Oh God! Her own image came at her, barely recognisable from the one she had
studied in the mirror before leaving the house that morning.
Which morning?
It was her face. She pressed herself up against the heavy-duty glass pane in
her anguish. Her smooth skin had become blotched and rough, almost raw in
places. The eyes had sunk back into dark sockets, pinpoints of blue that
glistened unnaturally. Her pert nose and lips were thick, squat, almost
mongolotd in appearance. Smooth silky carefully groomed blonde hair was
tangled and awry, coarser, as though a new growth predominated; darker too.
Her breasts appeared to have inflated, she could feel them pushing against the
restriction of her bra. And then the vision faded, darkened, and she thought
she was going to pass out.
She sank down to her knees, sobbed. It was like a feverish nightmare where
weird fantasy became macabre reality amidst a heap of sweat-soaked bedsheets.
You kicked and tossed, fought your own battle, sweated it out, and eventually
everything turned out all right. Closing her eyes, trying to pray only she
could not remember the words, not a single one. Crying with frustration and
fear, beating her fists on the hard pavement. The concrete should have been
damp linen, it wasn't. It was concrete, real concrete. Reality!

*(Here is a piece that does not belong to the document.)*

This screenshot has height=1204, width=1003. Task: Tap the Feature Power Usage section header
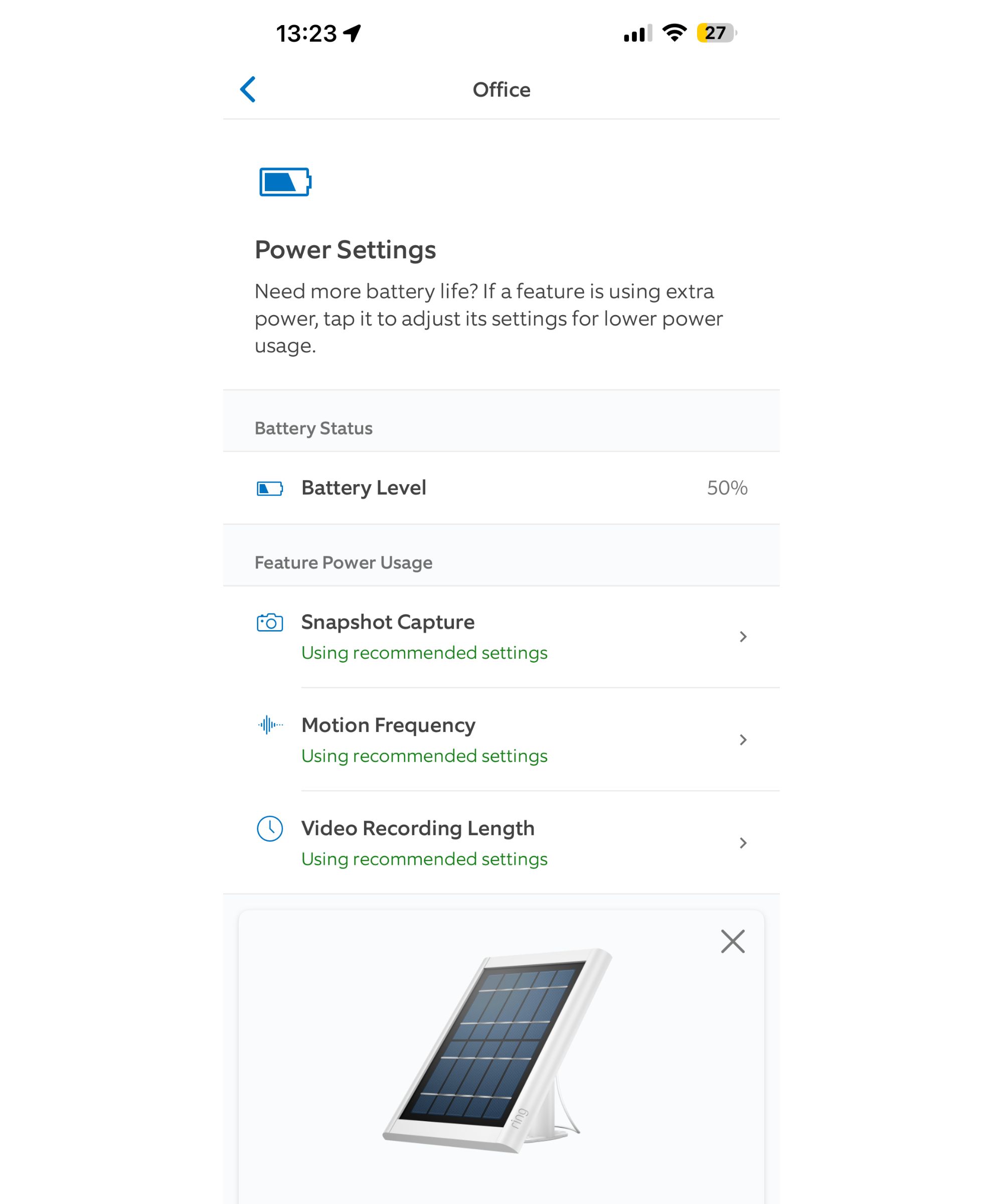(x=344, y=562)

She slumped against the wall, cried out with pain as a passer-by trod on her
outstretched foot, kicked it in blind anger before stumbling on. She was
trembling, pushing hard in an attempt to make her brain work, a motorist
jamming his finger on the starter-button on a frozen winter's morning. Come
on, for God's sake come on, you bastard!
It hurt, like a darning needle penetrating her brain, bringing with it
blinding migraine pains, darkness streaked with crimson, a crazy reflection of
the workings of her own mind, loose wires that did not connect. Fusing.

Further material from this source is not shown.